# TEXTE FOURNI
Mars 2010, après Brassens, Brel et Ferré, Ferrat disparaissait. Novembre 2020, deux artistes associent leurs talents pour lui rendre hommage dans un magnifique ouvrage.
Lyonnel Trouillot est écrivain Haïtien. Ernest Pignon-Ernest est artiste plasticien et peintre. Ensemble, dans Tu aurais pu vivre encore un peu, ils redonnent vie à l’ami Jean Ferrat bien trop tôt disparu, le 13 mars 2010. Ce samedi-là, une immense émotion s’empare du pays. Le service public de la télévision lui consacre une émission spéciale et retransmettra en direct ses obsèques. On se souvient de la place de la Résistance d’Antraigues, ensoleillée, emplie de milliers de visages, amis et anonymes, larmes et sourires, mêlés en un même chœur, venus pour saluer l’homme « qui ne chantait pas pour passer le temps ». Celui qui dénonçait « la grande injustice » et « la force imbécile » sans jamais cesser de dire « Que c’est beau, c’est beau la vie ». Du jamais vu pour un artiste français.
Dix ans plus tard, comme pour conjurer l’absence de celui qui « aurai[t] pu vivre encore un peu», Lyonnel Trouillot, qui ne connaît Ferrat que par ses chansons, et Ernest Pignon-Ernest, qui était son ami et l’a côtoyé, conjuguent leurs talents dans un bien bel ouvrage où les mots accompagnent les dessins, pour notre plus grand plaisir. L’un twiste les mots à merveille, plaçant l’œuvre de Ferrat dans la trajectoire et le contexte de notre temps. L’autre peint les êtres que le chanteur aimait à en perdre la raison : Aragon, Desnos, Lorca, Maïakovski, Neruda, Machado… Mais aussi Apollinaire, Baudelaire, Carco, Brassens, Vian, Elsa Triolet, van Gogh, Hölderlin ou encore le vieil Hugo. Comme autant d’étoiles d’une constellation fraternelle et engagée, où on devine, au firmament, un Picasso qui « tenait le monde au bout de sa palette ».

# ENTRÉES FOURNIES
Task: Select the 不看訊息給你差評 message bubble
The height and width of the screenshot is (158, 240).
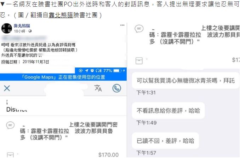Action: click(168, 111)
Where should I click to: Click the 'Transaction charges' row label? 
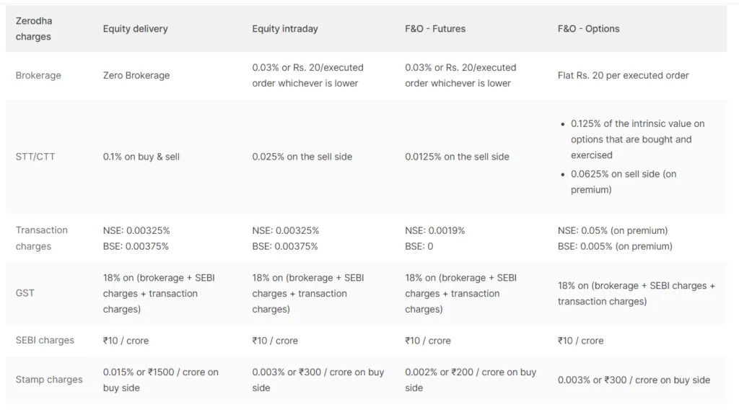tap(41, 238)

# TRAVAIL À FAIRE
(a) Relevez, dans le texte sur l'hommage à Jean Ferrat, tous les noms énumérés dans la phrase qui commence par « L'autre peint les êtres ».
(b) Dans les entrées, recopiez tout ce qui va de la ligne contenant « Where should I » jusqu'à la fin des entrées en substituant « fees » à « charges », sans reprendre les images.

# RÉPONSES FINALES
(a) Aragon, Desnos, Lorca, Maïakovski, Neruda, Machado

(b)
Where should I click to: Click the 'Transaction fees' row label? 
tap(41, 238)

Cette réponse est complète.